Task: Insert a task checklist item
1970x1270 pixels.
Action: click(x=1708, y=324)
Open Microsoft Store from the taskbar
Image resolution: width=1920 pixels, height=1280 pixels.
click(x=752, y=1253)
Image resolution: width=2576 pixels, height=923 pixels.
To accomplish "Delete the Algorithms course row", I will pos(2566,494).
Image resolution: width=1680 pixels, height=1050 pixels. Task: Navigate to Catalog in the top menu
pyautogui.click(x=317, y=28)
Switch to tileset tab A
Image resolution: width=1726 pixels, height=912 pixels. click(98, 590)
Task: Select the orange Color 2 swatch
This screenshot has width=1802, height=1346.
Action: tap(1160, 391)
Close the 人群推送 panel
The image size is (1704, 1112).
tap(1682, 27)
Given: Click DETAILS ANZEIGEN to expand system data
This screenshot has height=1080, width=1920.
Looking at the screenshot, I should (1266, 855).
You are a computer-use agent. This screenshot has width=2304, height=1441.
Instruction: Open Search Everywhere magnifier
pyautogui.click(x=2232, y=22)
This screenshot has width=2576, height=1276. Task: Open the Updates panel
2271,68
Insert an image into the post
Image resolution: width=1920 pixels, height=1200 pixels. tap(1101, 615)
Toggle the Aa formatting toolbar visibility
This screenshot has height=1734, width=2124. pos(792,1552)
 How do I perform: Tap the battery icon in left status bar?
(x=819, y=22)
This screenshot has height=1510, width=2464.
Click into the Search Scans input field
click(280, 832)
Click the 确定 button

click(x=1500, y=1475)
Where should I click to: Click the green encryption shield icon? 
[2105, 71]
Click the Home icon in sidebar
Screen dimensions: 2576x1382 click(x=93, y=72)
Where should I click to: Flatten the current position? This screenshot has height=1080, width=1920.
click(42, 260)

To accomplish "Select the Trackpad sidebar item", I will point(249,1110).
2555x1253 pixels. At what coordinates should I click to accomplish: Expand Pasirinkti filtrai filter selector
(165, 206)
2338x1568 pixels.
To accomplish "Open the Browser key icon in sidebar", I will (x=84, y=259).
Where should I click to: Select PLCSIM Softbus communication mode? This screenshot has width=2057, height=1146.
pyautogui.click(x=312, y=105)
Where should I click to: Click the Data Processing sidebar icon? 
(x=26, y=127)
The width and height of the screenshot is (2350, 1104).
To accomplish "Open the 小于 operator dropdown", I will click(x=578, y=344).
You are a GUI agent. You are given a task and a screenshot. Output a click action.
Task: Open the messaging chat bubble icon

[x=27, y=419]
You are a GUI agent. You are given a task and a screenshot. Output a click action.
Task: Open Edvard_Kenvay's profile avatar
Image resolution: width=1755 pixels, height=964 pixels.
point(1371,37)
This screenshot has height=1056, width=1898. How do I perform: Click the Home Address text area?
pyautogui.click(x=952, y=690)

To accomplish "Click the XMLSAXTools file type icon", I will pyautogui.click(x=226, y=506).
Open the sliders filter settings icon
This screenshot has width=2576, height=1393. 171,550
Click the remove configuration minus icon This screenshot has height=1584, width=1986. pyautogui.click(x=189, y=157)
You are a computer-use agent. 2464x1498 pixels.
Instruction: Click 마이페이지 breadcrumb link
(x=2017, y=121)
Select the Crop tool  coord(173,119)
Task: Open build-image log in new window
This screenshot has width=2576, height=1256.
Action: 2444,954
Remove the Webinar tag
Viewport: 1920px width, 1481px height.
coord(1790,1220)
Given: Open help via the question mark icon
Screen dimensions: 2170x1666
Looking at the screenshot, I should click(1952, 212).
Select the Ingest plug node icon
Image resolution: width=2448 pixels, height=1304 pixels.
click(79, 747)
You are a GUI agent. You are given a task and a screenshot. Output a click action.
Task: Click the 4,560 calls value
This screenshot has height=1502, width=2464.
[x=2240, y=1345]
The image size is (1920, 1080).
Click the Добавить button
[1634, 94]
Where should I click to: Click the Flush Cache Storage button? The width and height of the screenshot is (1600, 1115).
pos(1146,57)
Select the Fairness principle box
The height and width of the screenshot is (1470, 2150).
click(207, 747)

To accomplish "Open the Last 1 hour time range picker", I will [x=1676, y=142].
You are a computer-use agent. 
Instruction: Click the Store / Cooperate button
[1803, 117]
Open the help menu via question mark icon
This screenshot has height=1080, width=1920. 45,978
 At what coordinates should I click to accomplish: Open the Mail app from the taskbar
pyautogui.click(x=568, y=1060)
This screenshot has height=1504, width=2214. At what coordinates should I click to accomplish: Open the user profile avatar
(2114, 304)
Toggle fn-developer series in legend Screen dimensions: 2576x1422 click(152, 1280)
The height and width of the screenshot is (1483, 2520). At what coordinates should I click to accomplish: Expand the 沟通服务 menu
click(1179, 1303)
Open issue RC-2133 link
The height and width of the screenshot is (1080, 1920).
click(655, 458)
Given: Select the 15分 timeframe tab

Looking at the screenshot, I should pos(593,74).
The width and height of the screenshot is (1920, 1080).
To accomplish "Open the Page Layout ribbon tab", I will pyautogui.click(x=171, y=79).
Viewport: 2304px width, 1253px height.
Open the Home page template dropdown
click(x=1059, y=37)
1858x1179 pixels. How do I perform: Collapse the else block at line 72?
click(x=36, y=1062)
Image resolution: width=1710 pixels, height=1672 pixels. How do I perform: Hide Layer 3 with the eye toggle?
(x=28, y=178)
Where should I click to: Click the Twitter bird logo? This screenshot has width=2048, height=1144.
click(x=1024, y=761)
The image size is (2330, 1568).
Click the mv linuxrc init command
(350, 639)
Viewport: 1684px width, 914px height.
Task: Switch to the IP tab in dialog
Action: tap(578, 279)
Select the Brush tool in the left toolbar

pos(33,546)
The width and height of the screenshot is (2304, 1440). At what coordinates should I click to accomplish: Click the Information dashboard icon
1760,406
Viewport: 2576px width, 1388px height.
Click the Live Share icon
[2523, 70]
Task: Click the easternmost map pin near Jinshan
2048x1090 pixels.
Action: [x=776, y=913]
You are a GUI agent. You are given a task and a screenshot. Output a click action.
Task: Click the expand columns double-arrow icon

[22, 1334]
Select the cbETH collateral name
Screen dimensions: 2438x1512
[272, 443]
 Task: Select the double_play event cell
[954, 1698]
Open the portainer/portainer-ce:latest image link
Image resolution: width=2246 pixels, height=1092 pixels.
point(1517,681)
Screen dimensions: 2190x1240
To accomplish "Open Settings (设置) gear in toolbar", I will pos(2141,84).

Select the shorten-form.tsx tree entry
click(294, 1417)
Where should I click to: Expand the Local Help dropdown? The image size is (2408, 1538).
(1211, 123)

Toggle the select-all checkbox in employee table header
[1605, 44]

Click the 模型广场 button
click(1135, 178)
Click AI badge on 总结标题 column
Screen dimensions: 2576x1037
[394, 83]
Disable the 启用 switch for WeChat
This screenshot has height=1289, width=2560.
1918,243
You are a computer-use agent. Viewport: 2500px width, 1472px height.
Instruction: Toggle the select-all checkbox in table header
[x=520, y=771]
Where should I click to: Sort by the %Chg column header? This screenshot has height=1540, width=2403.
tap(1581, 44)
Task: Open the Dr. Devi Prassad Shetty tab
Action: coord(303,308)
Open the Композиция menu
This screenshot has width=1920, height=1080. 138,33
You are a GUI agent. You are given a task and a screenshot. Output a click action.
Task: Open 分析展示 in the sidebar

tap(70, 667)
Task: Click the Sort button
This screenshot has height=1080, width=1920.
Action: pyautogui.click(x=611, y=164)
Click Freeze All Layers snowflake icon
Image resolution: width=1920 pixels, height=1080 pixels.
*****
# What is required
Filter the listing above for lines with the word "computer", and copy each one you find.

# Expected answer
You are a computer-use agent. This screenshot has width=2304, height=1441.
You are a computer-use agent. 2464x1498 pixels.
You are a computer-use agent. 
You are a computer-use agent. Viewport: 2500px width, 1472px height.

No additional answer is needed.